Production has been curtailed primarily by thin refining margins and routine maintenance cycles, with national operating rates dropping below 30% by late May. Weekly output has slipped below 470,000 tons, offering little relief to a market already facing diminishing inventories. Refiners—particularly independents—are cutting runs and increasingly relying on imported components to maintain limited production schedules.

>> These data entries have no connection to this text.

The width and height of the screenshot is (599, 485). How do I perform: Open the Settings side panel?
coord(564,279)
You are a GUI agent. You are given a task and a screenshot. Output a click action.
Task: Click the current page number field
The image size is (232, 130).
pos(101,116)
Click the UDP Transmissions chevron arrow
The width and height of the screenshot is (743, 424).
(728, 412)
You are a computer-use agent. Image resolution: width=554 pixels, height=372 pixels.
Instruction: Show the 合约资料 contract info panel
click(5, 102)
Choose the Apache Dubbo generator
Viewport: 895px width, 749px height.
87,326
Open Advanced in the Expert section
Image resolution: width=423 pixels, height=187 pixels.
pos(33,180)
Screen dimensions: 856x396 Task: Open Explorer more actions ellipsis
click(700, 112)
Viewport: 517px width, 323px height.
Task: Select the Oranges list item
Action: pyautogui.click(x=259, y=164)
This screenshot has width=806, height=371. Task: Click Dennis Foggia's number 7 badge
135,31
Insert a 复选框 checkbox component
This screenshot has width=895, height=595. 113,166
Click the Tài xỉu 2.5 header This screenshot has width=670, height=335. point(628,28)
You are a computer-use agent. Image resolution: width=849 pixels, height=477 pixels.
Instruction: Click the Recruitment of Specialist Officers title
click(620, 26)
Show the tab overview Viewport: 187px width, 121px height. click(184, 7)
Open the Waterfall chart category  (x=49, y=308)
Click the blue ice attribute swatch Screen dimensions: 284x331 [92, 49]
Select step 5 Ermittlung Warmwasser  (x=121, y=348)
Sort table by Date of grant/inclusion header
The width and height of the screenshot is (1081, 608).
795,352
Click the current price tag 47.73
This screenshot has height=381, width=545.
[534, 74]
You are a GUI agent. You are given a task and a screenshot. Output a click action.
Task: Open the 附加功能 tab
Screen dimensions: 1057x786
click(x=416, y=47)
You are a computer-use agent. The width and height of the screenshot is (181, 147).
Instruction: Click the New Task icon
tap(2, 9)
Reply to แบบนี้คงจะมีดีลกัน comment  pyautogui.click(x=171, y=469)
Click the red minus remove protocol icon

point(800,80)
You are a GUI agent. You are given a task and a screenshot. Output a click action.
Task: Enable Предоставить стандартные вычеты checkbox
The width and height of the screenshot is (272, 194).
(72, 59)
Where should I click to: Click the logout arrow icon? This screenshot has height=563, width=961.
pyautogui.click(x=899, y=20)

A major portion of China’s bitumen blending feedstock is sourced externally, often through creative routing. Between mid-2024 and early 2025, 2.7 million tons of bitumen blend entered the country labeled as Brazilian, though much of it was traced to Venezuela. This form of circumvention, while effective in meeting quotas, raises concerns about regulatory sustainability and pricing distortion.
Traders have turned to the Gulf for more stable, cost-effective supply. Iranian FOB values in early May were around $342.50 per ton, significantly undercutting Bahrain’s by nearly $28. Iran’s heavier grades—115/15 and 150/5—have gained traction, particularly among buyers looking to optimize yield under constrained margins. Meanwhile, Russian material has become less viable following Beijing’s rollback of fuel oil tax incentives and more rigid import enforcement since January. This policy recalibration has sidelined many refiners who previously relied on Russian-origin feedstocks.
The market remains under pressure from both sides. Consumption is accelerating across infrastructure sectors, with broad deployment of grades such as 60/70 and emulsions like CSS-1. At the same time, sourcing is complicated by trade restrictions and internal policy shifts aimed at controlling unregulated flows. This dual compression—limited input, rising output—has altered the market’s equilibrium.
Instead of stabilizing, the outlook for China’s bitumen supply chain points to continued constraint. Unless alternative procurement strategies are implemented or policy barriers relaxed, refiners and contractors will operate within a narrow margin of flexibility heading into Q3.